L'autore montecastellese, che aveva già pubblicato "Il piccolo campione", ha dedicato il suo nuovo romanzo al tema del bullismo
stuzzicadenti

E’ stato presentato nei giorni scorsi a Monte Castello di Vibio “Stuzzicadenti”, un libro di Pietro Melari. Edito dalla casa editrice Mursia, Stuzzicadenti è il nomignolo dato ai bulli della scuola frequentata dal protagonista della storia.
Afflitto da una difficile situazione familiare ed esasperato dalle continue angherie dei compagni, il ragazzo arriva sull’orlo del suicidio. Viene salvato da un pugile, un immigrato africano che lo porta in palestra con lui.
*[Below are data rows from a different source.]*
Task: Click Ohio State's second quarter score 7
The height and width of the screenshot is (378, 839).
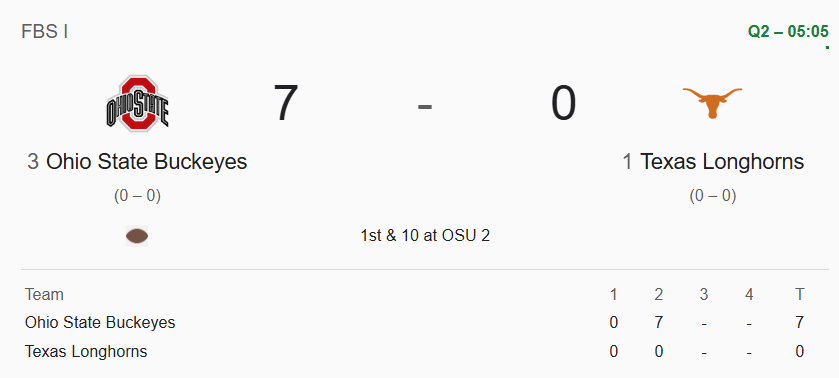Action: 659,322
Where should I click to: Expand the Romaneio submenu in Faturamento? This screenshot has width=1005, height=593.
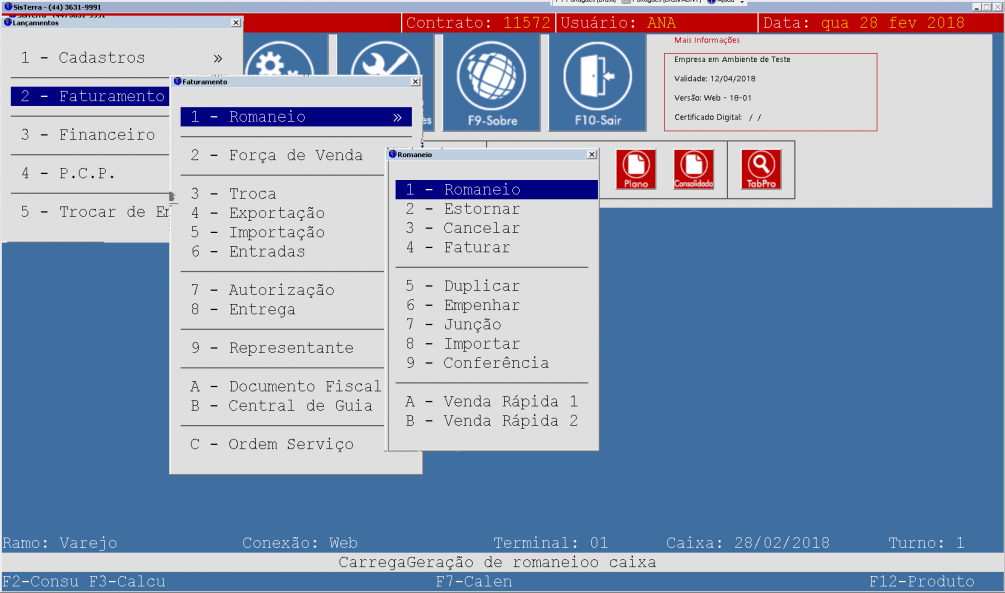(397, 117)
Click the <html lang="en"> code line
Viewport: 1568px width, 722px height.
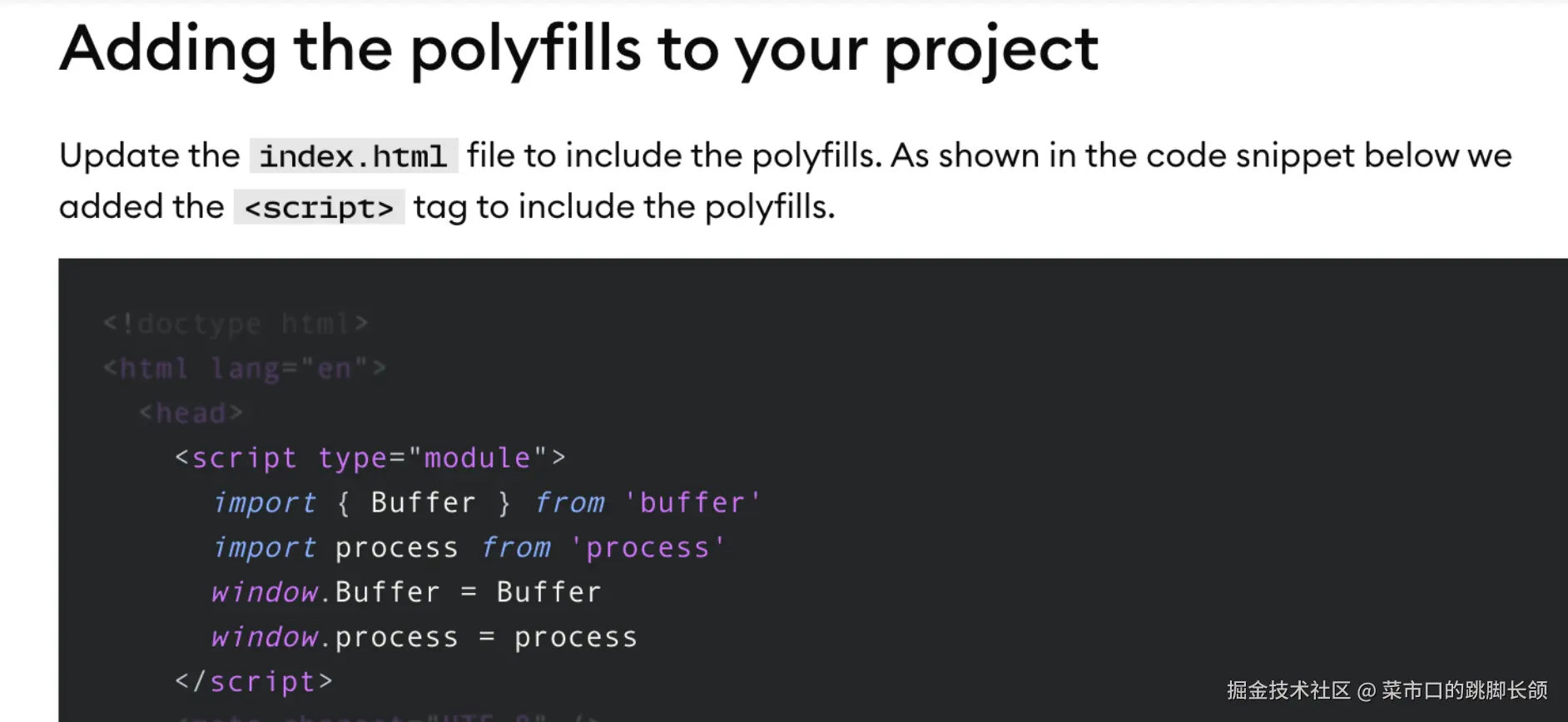click(245, 368)
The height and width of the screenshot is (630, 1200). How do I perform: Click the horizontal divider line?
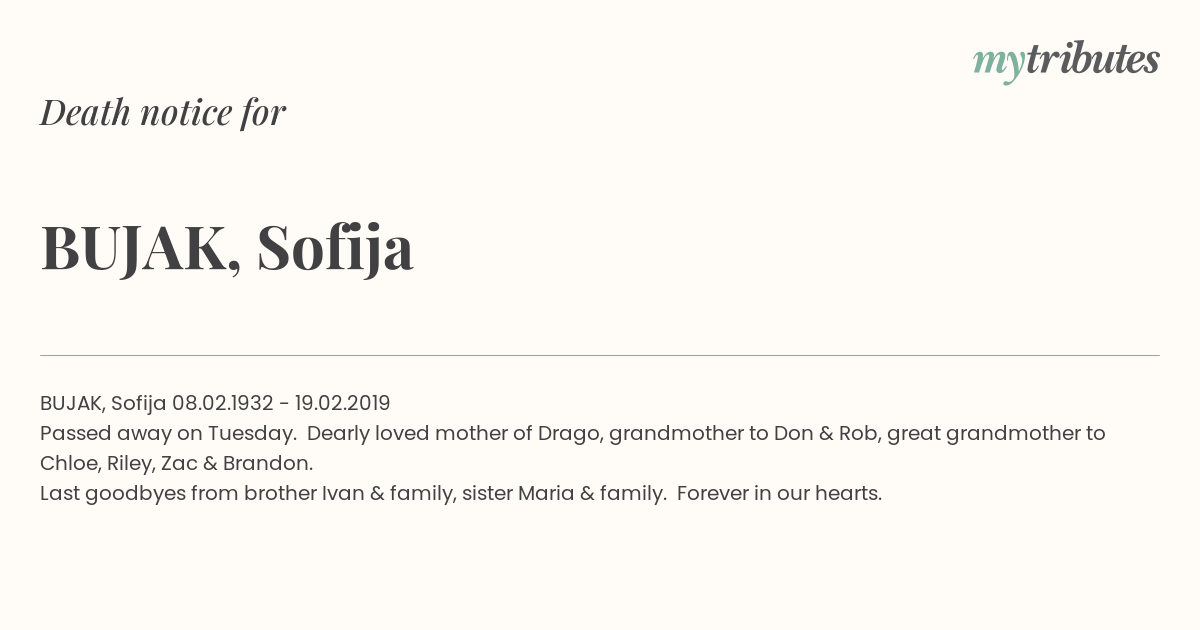point(600,355)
Il ragazzo trova nello sport la forza morale per ribellarsi e affrontare la situazione.
Stuzzicadenti è un bel romanzo sul bullismo.  La storia è raccontata con brio e si presta alla discussione di temi tipici dell’adolescenza: rapporti difficili in famiglia, le prime cotte, l’amicizia, il valore formativo dello sport.
Il libro è stato presentato da Rossella Cruciani. “Un libro ben scritto, ha detto Rossella, e non poteva essere altrimenti dato che Pietro Melari per tantissimi anni è stato insegnante delle scuole elementari del paese. Ma l’esattezza della sintassi non impedisce la comprensione del testo certamente molto utile dal punto di vista educativo”.
Poi Rossella ha ricordato la sua esperienza vissuta sul campo anche a fianco di Pietro Melari, che ha sempre saputo vedere nello sport, uno dei principali veicoli per trasmettere i valori dell’onestà, dell’amicizia, del sacrificio e del rispetto degli avversari, nonché il gioco di squadra, perché mettersi a disposizione degli altri per raggiungere un obiettivo comune in un mondo come quello di oggi individualista, non è così naturale.
Questa è la seconda fatica di Pietro Melari, già noto già per i suoi testi teatrali, sempre divertenti, che la compagnia teatrale di Doglio “La Biciancola” ha sempre rappresentato.
“Il libro, ha detto Pietro visibilmente soddisfatto, costituisce un percorso necessario da fare, per accettarsi riconoscendo nei propri difetti fisici dei punti di forza, fino a riderci sopra come “Palla di lardo”. Tutti noi abbiamo avuto dei soprannomi che ci sono rimasti addosso sin da bambini e molto spesso questi vengono attribuiti evidenziando proprio un difetto. L’ispirazione per questo libro mi è venuta mentre il telegiornale raccontava l’ennesimo atto di bullismo in una scuola che aveva portato la vittima all’esasperazione. Questa non è una storia vera, come non lo era quella del mio primo libro,“Il piccolo campione”, in cui ognuno di noi si può riconoscere”.